Album review: Amyl and the Sniffers unleash a Cartoon classic
Jeff Jenkins
STACK Writer
Amyl and the Sniffers become cartoon heroes – and heroines – on their rocking third album, ‘Cartoon Darkness’.
“Big ups to bogan chicks,” Amy Taylor declared when she delivered the keynote address at this year’s Bigsound music conference. “And big ups to anyone giving it a crack. You can endure, way more than you think you can.
“Life is a meaningless playground, and you should just enjoy it.”

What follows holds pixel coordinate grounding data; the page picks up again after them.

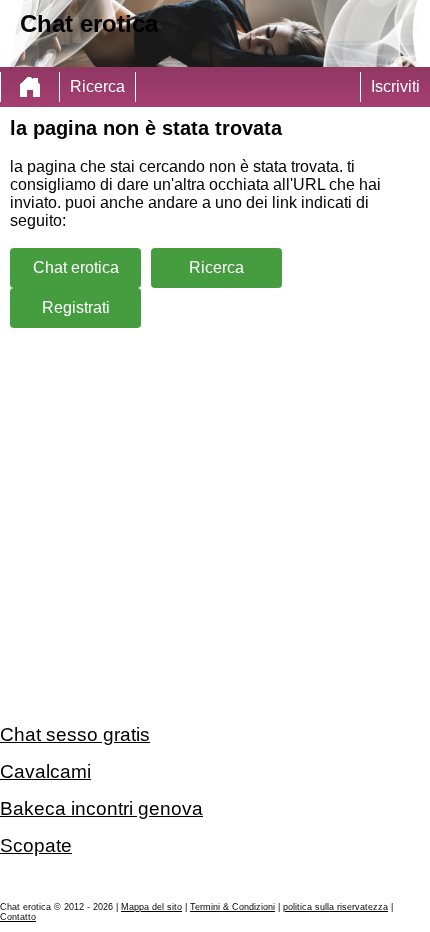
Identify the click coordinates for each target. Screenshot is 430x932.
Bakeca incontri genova (101, 808)
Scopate (36, 845)
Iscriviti (395, 86)
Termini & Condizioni (232, 907)
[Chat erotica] (30, 87)
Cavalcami (45, 771)
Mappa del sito (151, 907)
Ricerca (97, 86)
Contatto (18, 917)
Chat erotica (76, 267)
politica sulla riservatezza (335, 907)
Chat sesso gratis (75, 734)
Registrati (76, 307)
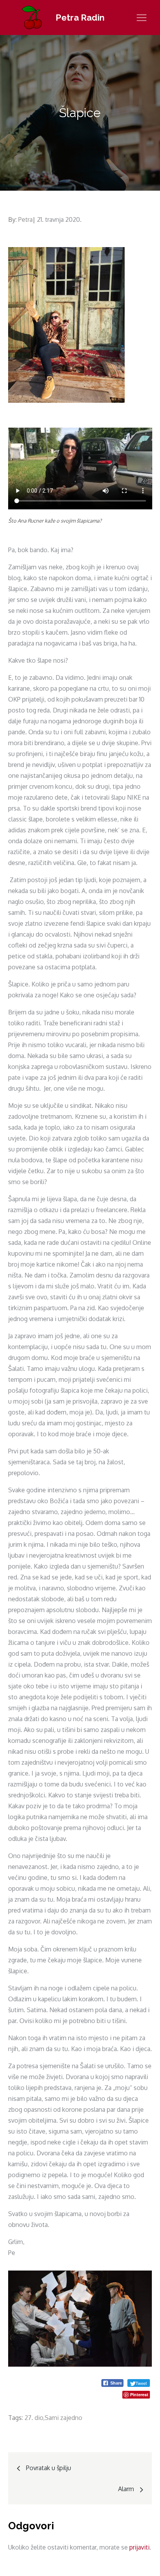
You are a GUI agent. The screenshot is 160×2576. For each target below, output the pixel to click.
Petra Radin (80, 17)
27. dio (33, 2418)
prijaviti (139, 2547)
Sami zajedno (63, 2418)
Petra (25, 219)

Taylor’s band, Amyl and the Sniffers, turn up the fun factor on their third album, though they’re not afraid to address some serious subjects. “Cartoon Darkness is about climate crisis, war, AI, tiptoeing on the eggshells of politics, and people feeling like they’re helping by having a voice online when we’re all just feeding the data beast of Big Tech, our modern-day god,” Taylor explains.
But it’s not all bleak. “The future is cartoon,” Taylor concludes. “The prescription is dark, but it’s novelty. It’s just a joke. It’s fun.”

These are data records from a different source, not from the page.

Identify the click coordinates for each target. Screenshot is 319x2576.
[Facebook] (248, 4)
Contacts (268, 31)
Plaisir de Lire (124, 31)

As she said at Bigsound, “turn the volume down on the bad stuff, turn the volume up on the good stuff”.
In good Nick
Amyl and the Sniffers made Cartoon Darkness at Foo Fighters’ 606 Studios in Los Angeles with Nick Launay, who was born in the UK, lives in LA, but has spent a lot of his life in Australia.
Launay has produced a stack of Aussie classics, including Midnight Oil’s 10-1, Models’ The Pleasure of Your Company, INXS’s The Swing, Silverchair’s Neon Ballroom, Nick Cave and the Bad Seeds’ Push the Sky Away, and The Living End’s Roll On.
Cartoon Darkness by Amyl and the Sniffers is out now via B2B/Virgin.